Insiden terjadi sekitar pukul 05.47 WIB di KM 37+400/500 petak jalan Cibadak-Parungkuda saat KA Pangrango PLB 223A tengah melakukan perjalanan dari Sukabumi menuju Bogor.
Manager Humas KAI Daop 1 Jakarta, Franoto Wibowo, mengatakan petugas langsung melakukan penanganan setelah menerima laporan mengenai kejadian tersebut dari masinis.
Petugas KAI kemudian berkoordinasi dengan petugas Stasiun Parungkuda untuk melakukan pengamanan lokasi sekaligus memastikan kondisi rangkaian kereta.
Setibanya di Stasiun Parungkuda, lokomotif dan rangkaian KA Pangrango menjalani pemeriksaan. Setelah dipastikan dalam kondisi aman, kereta kembali melanjutkan perjalanan menuju Bogor.

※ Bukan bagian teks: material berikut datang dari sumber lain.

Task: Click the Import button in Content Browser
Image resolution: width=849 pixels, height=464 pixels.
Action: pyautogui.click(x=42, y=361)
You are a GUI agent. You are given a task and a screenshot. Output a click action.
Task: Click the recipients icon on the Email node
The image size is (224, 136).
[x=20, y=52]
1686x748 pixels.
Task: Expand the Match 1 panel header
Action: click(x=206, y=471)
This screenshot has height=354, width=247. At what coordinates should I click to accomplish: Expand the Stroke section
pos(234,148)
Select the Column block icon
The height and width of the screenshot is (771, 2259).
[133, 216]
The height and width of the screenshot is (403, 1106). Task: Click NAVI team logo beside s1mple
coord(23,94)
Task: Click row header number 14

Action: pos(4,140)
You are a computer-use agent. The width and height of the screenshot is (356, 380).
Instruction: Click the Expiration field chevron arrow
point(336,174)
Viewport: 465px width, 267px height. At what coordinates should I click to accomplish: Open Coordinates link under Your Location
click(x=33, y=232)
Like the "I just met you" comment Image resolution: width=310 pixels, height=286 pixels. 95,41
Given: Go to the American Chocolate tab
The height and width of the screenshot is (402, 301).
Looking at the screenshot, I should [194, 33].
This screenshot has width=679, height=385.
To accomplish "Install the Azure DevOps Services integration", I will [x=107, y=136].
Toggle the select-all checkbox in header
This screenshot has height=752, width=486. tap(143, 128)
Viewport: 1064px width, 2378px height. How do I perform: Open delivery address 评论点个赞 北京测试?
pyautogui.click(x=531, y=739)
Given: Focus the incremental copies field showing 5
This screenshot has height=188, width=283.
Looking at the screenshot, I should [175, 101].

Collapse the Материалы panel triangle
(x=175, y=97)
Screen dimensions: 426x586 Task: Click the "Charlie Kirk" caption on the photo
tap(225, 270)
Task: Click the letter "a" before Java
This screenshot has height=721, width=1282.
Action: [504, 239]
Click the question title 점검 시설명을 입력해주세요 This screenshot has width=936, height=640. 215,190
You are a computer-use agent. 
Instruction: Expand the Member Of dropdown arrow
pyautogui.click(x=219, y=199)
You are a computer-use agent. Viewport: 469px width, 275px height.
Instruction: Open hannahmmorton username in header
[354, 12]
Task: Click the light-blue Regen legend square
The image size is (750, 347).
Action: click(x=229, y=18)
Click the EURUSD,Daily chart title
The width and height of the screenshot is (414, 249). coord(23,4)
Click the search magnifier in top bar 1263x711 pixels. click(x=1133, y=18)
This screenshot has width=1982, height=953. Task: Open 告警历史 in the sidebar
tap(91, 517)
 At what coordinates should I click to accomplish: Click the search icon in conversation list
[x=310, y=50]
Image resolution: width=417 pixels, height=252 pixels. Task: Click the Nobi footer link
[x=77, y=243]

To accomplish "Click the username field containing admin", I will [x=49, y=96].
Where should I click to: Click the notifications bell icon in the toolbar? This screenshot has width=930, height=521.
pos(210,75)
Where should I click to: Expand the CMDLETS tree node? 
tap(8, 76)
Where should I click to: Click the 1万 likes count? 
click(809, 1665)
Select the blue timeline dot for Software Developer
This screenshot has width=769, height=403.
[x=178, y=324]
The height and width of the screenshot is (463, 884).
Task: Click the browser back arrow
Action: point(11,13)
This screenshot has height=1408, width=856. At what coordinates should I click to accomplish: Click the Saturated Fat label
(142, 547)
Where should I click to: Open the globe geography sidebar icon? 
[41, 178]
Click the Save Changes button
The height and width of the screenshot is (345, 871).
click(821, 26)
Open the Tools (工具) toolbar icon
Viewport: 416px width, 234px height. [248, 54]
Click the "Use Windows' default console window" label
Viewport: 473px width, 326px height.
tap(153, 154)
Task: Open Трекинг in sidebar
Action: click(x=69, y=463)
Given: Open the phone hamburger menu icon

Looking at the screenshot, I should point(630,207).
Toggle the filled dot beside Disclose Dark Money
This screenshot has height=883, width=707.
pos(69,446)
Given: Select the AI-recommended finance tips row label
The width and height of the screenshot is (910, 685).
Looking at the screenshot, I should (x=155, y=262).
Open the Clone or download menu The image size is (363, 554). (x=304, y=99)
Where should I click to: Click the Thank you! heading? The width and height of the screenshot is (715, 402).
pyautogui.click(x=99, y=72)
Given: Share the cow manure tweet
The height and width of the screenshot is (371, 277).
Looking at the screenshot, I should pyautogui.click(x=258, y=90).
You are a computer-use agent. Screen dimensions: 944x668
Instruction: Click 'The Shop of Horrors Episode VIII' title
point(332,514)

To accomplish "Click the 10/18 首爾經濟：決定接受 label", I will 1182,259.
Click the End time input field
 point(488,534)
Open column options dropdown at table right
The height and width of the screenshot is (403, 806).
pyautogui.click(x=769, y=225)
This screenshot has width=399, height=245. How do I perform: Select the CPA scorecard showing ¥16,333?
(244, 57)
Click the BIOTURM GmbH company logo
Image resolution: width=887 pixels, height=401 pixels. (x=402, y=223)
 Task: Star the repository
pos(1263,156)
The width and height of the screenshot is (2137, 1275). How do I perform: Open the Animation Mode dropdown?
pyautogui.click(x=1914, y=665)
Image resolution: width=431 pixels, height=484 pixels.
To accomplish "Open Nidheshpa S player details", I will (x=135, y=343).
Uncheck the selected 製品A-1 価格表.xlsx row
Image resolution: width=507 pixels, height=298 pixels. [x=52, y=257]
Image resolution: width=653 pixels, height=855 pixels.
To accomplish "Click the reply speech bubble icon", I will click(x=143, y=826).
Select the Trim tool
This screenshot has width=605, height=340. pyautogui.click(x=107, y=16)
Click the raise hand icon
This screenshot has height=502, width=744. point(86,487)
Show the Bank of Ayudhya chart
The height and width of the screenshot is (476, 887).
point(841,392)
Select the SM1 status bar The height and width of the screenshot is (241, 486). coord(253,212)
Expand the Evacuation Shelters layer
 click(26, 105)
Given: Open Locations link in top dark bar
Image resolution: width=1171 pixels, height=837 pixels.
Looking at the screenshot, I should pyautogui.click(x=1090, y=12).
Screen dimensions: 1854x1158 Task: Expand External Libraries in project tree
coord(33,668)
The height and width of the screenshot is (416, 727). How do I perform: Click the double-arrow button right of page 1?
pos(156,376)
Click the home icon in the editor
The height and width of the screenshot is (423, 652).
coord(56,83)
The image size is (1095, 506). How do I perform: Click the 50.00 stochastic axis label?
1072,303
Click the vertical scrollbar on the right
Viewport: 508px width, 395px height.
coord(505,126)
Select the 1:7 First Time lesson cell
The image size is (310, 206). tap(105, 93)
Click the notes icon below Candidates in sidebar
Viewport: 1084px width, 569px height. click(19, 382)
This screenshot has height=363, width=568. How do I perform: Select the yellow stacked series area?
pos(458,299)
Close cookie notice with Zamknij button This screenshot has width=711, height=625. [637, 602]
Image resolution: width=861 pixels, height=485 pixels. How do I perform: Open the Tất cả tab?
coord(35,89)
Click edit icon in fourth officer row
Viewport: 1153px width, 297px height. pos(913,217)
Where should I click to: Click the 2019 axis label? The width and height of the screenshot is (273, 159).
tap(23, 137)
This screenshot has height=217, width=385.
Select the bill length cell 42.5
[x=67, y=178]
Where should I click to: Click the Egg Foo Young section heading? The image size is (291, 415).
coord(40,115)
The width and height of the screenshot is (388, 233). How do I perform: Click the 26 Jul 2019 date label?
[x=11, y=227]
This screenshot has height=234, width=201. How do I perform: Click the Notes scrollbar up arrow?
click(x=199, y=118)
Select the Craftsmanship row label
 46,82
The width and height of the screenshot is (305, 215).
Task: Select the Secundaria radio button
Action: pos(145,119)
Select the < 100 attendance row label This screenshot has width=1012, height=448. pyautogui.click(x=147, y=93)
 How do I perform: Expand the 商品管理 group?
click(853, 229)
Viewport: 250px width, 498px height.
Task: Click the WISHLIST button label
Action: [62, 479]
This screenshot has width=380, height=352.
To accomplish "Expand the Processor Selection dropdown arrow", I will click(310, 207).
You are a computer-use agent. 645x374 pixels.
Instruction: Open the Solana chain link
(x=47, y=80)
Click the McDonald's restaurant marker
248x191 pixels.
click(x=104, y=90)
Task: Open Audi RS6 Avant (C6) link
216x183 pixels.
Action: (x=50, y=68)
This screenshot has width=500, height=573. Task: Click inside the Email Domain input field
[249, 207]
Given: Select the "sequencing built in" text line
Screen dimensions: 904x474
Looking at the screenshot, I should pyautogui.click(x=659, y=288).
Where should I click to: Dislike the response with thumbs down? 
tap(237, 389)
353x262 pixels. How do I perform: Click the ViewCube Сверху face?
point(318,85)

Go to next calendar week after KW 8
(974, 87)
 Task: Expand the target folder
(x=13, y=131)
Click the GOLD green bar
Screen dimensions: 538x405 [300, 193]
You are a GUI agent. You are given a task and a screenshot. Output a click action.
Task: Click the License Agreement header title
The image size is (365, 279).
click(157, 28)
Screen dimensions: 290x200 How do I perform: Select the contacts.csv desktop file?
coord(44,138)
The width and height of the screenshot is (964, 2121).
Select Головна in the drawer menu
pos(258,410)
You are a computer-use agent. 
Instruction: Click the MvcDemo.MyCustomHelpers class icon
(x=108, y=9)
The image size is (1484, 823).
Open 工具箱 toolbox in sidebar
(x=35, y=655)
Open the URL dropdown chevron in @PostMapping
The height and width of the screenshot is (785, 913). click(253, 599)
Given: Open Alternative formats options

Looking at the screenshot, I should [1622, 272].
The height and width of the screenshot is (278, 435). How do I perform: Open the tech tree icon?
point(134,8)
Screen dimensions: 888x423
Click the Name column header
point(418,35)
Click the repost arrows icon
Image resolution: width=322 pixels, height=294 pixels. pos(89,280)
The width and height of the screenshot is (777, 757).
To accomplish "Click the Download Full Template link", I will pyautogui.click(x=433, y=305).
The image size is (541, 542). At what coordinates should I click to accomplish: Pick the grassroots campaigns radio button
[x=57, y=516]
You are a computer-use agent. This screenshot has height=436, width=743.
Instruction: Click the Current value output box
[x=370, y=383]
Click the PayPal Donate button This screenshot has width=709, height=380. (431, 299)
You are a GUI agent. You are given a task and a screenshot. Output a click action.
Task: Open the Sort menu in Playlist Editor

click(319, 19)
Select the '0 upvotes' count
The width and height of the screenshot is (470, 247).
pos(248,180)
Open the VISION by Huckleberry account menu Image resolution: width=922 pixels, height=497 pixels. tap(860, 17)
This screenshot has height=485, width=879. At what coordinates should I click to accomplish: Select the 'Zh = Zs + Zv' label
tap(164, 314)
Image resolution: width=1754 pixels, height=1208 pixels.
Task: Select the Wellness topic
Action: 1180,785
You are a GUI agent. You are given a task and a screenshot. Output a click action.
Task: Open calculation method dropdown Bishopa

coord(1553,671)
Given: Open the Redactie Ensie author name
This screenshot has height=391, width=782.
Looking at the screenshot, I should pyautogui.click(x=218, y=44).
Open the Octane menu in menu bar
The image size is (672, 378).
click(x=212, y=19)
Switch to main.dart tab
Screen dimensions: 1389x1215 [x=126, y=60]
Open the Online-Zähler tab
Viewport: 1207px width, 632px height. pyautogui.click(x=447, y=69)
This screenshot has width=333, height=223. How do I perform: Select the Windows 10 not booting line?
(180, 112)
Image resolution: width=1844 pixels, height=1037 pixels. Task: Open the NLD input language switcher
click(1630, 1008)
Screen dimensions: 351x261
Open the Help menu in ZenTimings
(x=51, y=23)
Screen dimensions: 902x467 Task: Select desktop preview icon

Akibat insiden tersebut, perjalanan KA Pangrango mengalami keterlambatan sekitar tiga menit.
Sementara itu, KAI belum mengungkap identitas maupun kondisi pejalan kaki yang tertemper kereta tersebut. Informasi lebih lanjut mengenai korban masih menunggu keterangan dari pihak berwenang.
“Keselamatan merupakan prioritas utama KAI. Kami menyampaikan keprihatinan atas kejadian ini sekaligus mengimbau masyarakat agar tidak melakukan aktivitas apa pun di jalur rel maupun ruang manfaat jalur kereta api,” ujar Franoto.
Ia menegaskan jalur kereta api bukan tempat bagi masyarakat untuk berjalan kaki maupun melakukan aktivitas lainnya karena risiko kecelakaan yang sangat tinggi.
“Jalur rel bukan area untuk berjalan kaki, beraktivitas, ataupun digunakan sebagai jalan pintas karena memiliki risiko yang sangat tinggi,” katanya.
KAI Daop 1 Jakarta kembali mengingatkan masyarakat bahwa jalur kereta api merupakan kawasan terbatas yang penggunaannya diperuntukkan bagi operasional perkeretaapian sebagaimana diatur dalam Undang-Undang Nomor 23 Tahun 2007 tentang Perkeretaapian.
Masyarakat diminta tidak memasuki atau melakukan aktivitas di jalur rel tanpa kepentingan yang sah. Saat harus menyeberangi jalur kereta api, warga juga diminta menggunakan perlintasan resmi dan memperhatikan keselamatan.
Franoto mengatakan kepatuhan masyarakat terhadap aturan menjadi bagian penting dalam mencegah terulangnya insiden serupa sekaligus menjaga keselamatan perjalanan kereta api.